In a statement, Becerra said it was important to keep Trump’s actions in proper context.

“Executive orders do not change existing law,” he said. “Executive orders cannot contradict existing law. And executive orders can be challenged for violating constitutional and legal standards in their enforcement.”

“The California (Department of Justice) will protect the rights of all of its people from unwarranted intrusion from any source, including the federal government.”

De León, flanked by leaders of the state’s Latino Caucus, as well as ranking members of state judiciary and budget committees, quoted from Trump’s executive order on sanctuary cities, saying California will not shy away from a legal fight, if necessary.

“These are spiteful and mean-spirited directives that only instill fear in the hearts of millions of people who pay taxes, contribute to our economy and our way of life,” de León said. “Tearing apart honest, hardworking families is not the answer. Separating mothers from their children is no solution.”

He and others, including Sen. Hannah-Beth Jackson, D-Santa Barbara, referenced an opinion piece published in the Washington Post on Dec. 22 that argues the federal government is barred from forcing cities and counties to enforce federal directives.

“We will bring a lawsuit, based on that decision, if we have to,” Jackson said after the news conference, mentioning recent Supreme Court decisions. “This man is acting recklessly and outside of existing law.”

Lawmakers said they would speed a pair of proposed bills through the Legislature as emergency stop-gap measures in response to the duo of executive actions Trump signed.

Senate Bill 31, proposed by Sen. Ricardo Lara, D-Bell Gardens, would prohibit state or local agencies from “providing or disclosing personally identifiable information” when sought for law enforcement or immigration purposes, except as part of a “targeted investigation.” It would also prohibit law enforcement agencies from using resources to assist federal immigration officials.

SB 6, proposed by Sen. Ben Hueso, D-San Diego, would enlist the state to provide legal assistance to those facing deportation, among other things.

Republican lawmakers did not attend the press briefing, but in recent hearings leading up to Becerra’s confirmation, several said they oppose sanctuary city policies, saying they protect people who have committed crimes – an argument Democrats vehemently denounced as a scare tactic.

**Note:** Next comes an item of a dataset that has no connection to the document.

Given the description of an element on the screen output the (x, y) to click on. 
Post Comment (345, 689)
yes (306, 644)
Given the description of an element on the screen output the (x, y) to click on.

Sen. Scott Wiener, D-San Francisco, defended the city’s protections for immigrants and called Trump’s executive orders “piece(s) of garbage,” that are “part of a steady stream of hatred that’s been coming out of our own White House since Friday.”

“Our sanctuary city status has allowed immigrant communities in San Francisco to flourish (and become) active members of their communities without fear of sweeps or being deported,” Wiener said. “It has allowed people to contact the police and not be fearful that when the police arrive, the victim of a crime is going to be detained and deported.

“We’re proud of our sanctuary city status and we are going to fight like crazy to protect it...not just in San Francisco, but California.”